Condition A: Sub 1, 2, 3, 4

Condition B: Sub 1, 3, 4

Condition C: Sub 1, 2, 4

Does it do the list deletion on a per-comparison basis? i.e. compare A vs B with Subs 1, 3, 4; A vs C with 1, 2, 4, etc?

Or would it see that only Subs 1 and 4 have all conditions, and only use those two for all comparisons?

OK, I have actually managed to answer my own questions - I've added rows with NaNs in them for all the missing values, and now `wilcoxon`

works.

And I've stepped through the source code and I've seen that it does the second form of listwise deletion that I described.

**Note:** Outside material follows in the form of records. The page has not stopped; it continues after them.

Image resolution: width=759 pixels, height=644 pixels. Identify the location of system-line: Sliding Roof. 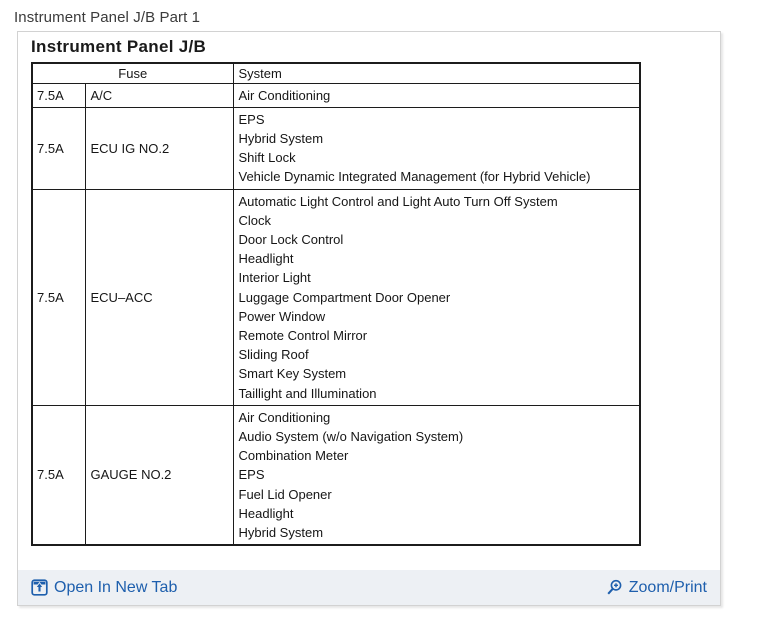
(274, 355).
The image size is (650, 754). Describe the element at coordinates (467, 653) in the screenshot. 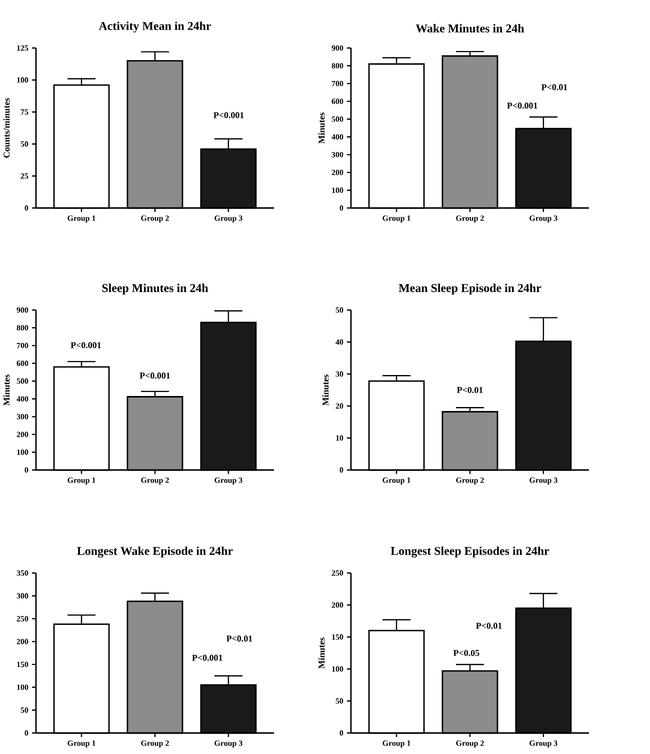

I see `annotation: P<0.05` at that location.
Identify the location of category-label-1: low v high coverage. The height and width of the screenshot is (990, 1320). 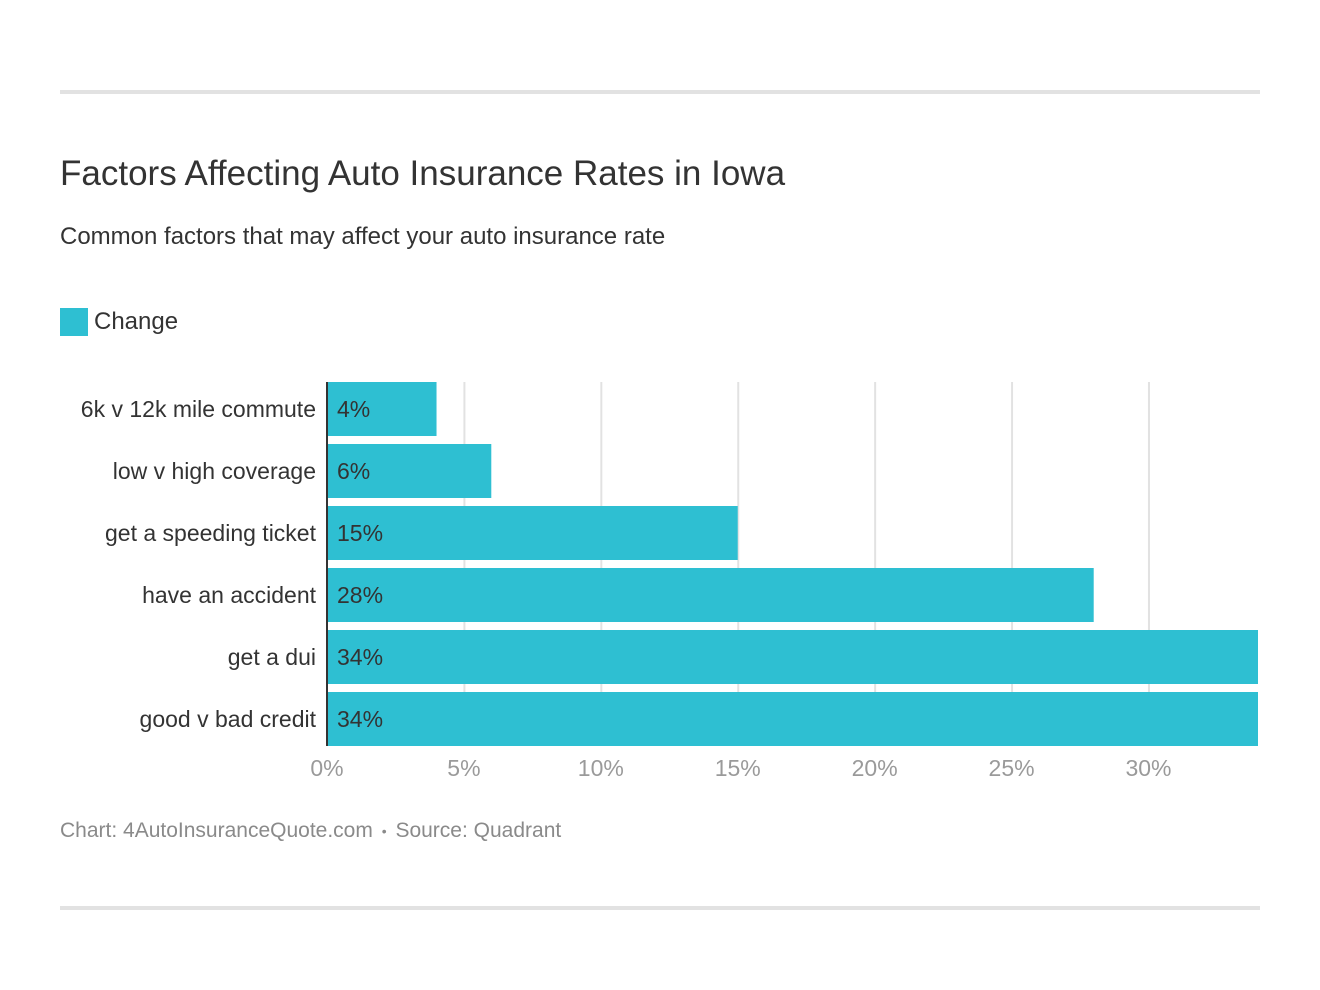
(214, 471).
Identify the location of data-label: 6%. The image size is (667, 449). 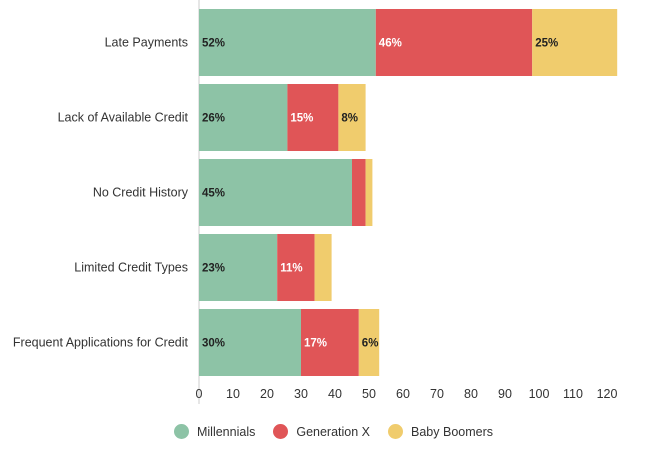
(370, 344).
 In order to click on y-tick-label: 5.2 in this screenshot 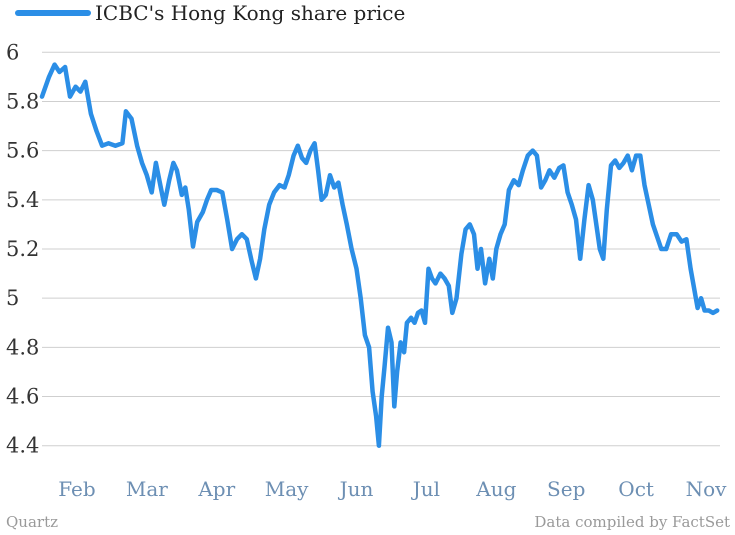, I will do `click(22, 249)`.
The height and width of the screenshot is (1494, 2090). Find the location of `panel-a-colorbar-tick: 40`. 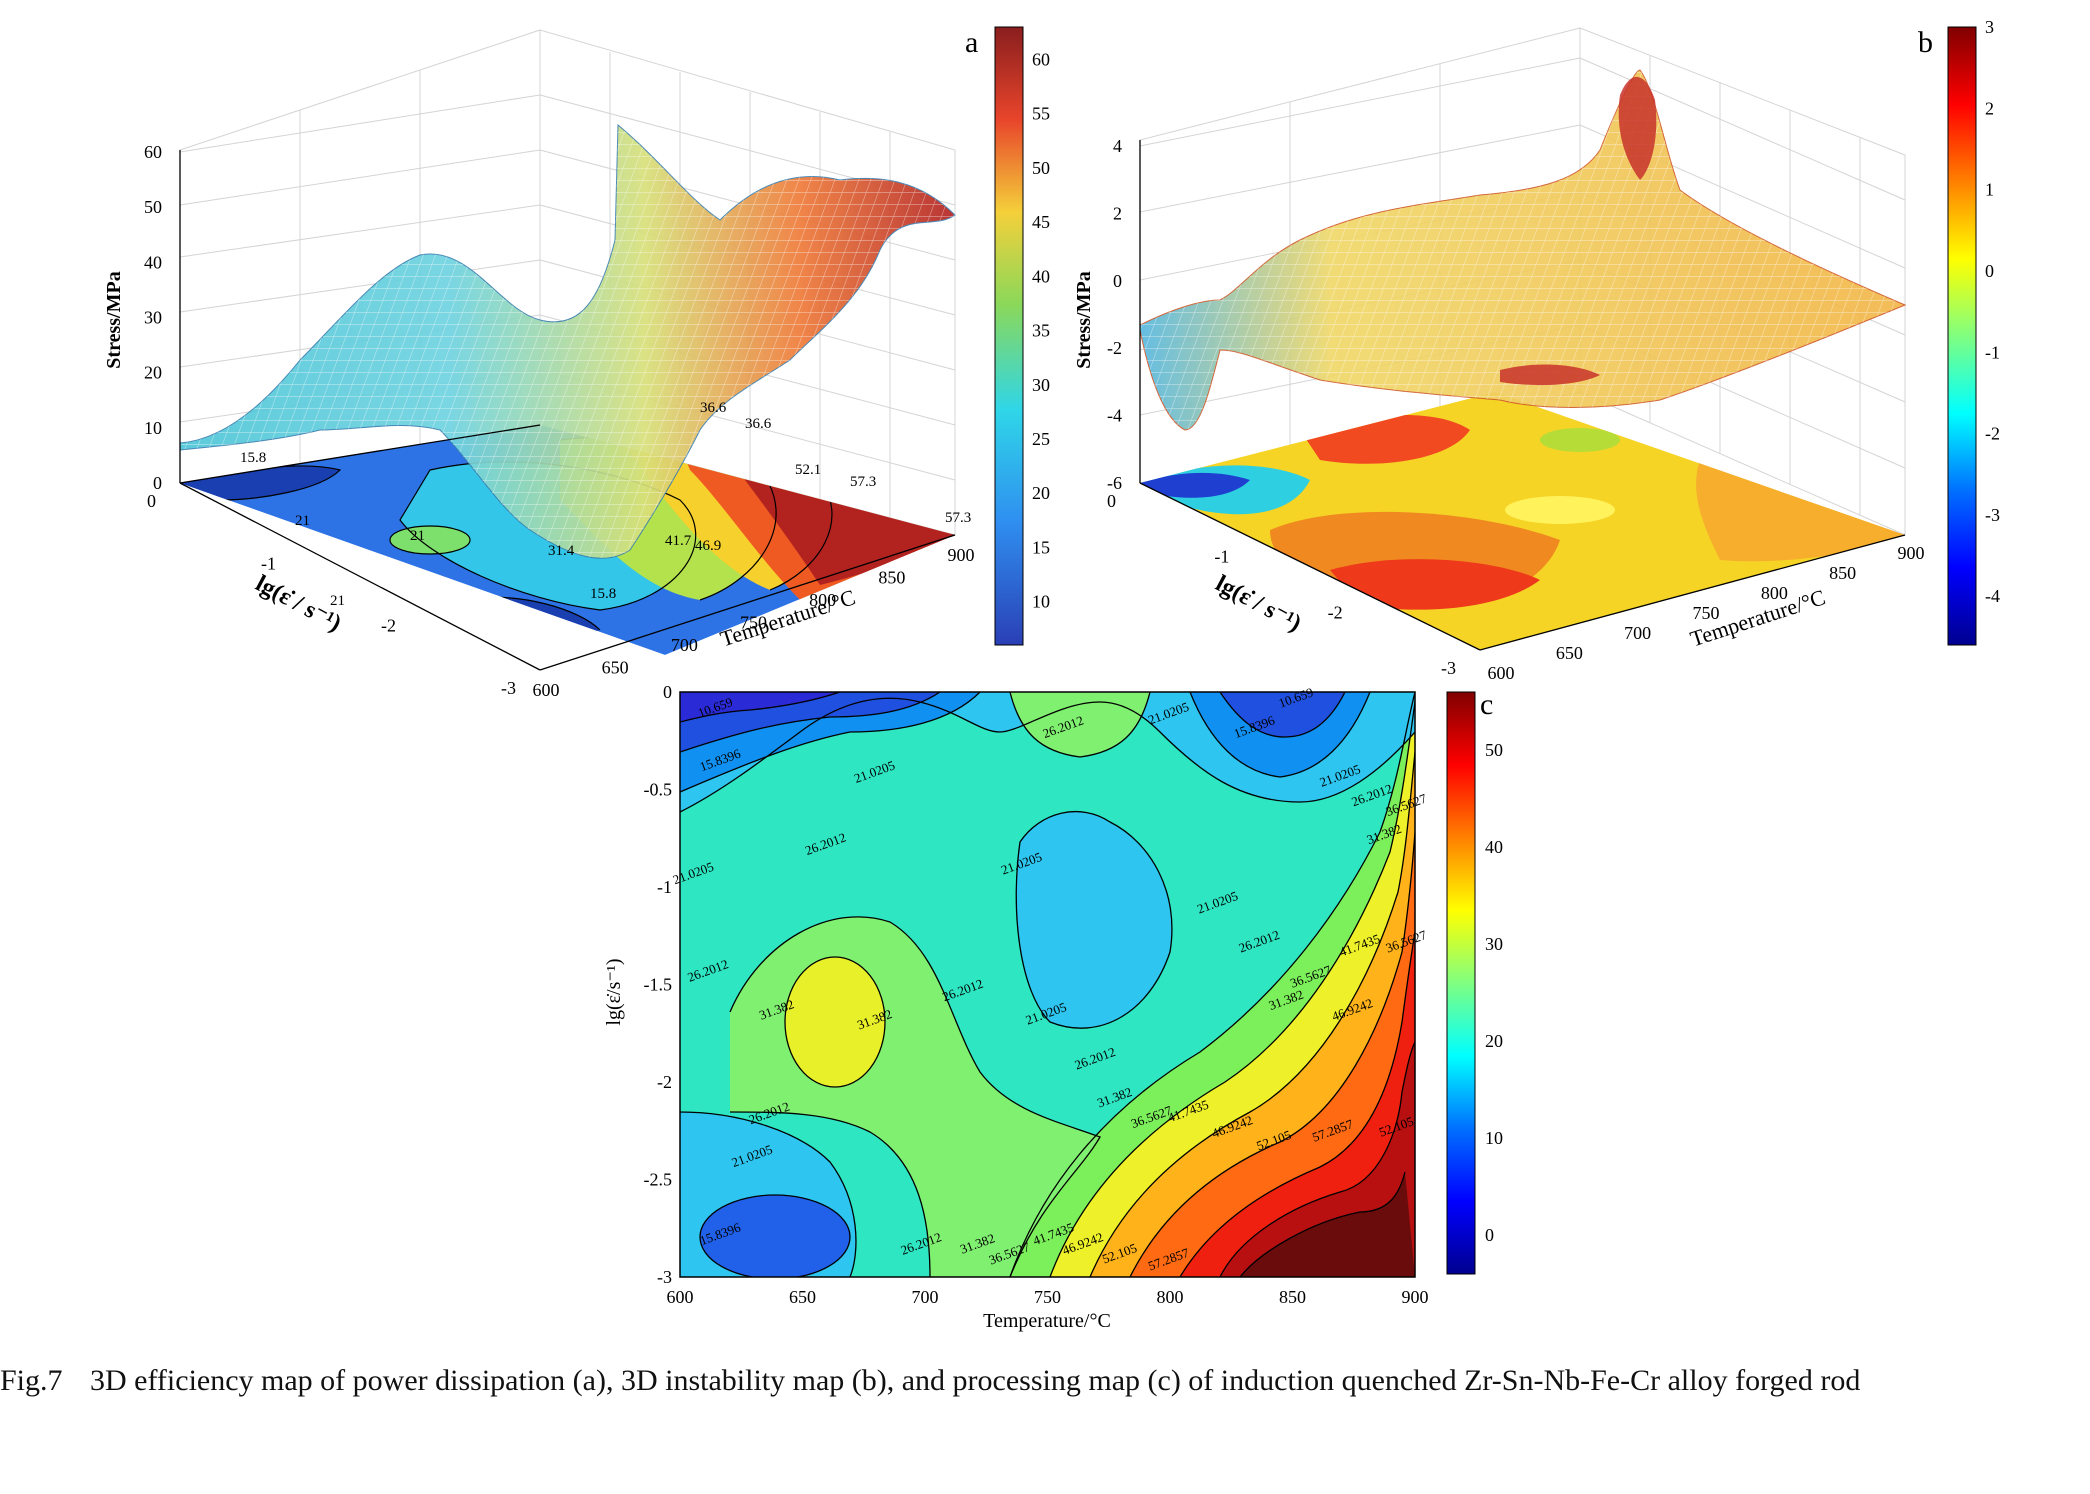

panel-a-colorbar-tick: 40 is located at coordinates (1041, 276).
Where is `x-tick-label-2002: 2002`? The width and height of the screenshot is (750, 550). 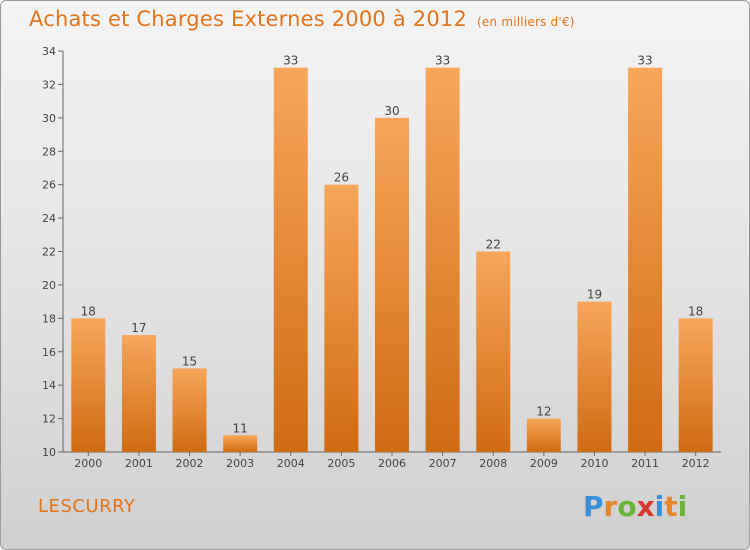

So now I have a follow-up question: would it actually be valid to do it in the first, per-comparison way I described, where for each pairwise comparison, it finds the subjects that are in common for those two conditions only (rather than the subjects that occur in all conditions), and does that particular Wilcoxon test on the data from those subjects? (And then the next pairwise comparison might be on a different set of subjects. ) And then at the end do the correction for multiple comparisons with`multicomp`

? Obviously it's possible to do it with the software as `multicomp`

doesn

doesn't care where p-values come from, but I'm wondering whether it's actually legitimate to do this?

Thanks @RichardLeibbrandt ! What you are describing is the pairwise deletion method. I think it would be great to indeed let the users choose between a strict listwise (a.k.a casewise) deletion or a more liberal pairwise deletion. I just opened an issue for that on GitHub: raphaelvallat/pingouin#56 I will try to implement that in a future release. Regarding the p-values, I would tend to think that multiple comparison correction after pairwise deletion is still valid, but you should try to find some relevant papers on this to make sure. Thanks!